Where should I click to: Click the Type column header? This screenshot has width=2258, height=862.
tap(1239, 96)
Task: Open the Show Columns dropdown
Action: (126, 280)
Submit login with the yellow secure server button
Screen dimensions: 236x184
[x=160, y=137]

YOUR INSTRUCTIONS. Return the data in full, with each line kept exactly as it is.

EXERCISE OUTPUT.
Where should I click to: Click the Type column header? This screenshot has width=2258, height=862.
tap(1239, 96)
Task: Open the Show Columns dropdown
Action: (126, 280)
Submit login with the yellow secure server button
Screen dimensions: 236x184
[x=160, y=137]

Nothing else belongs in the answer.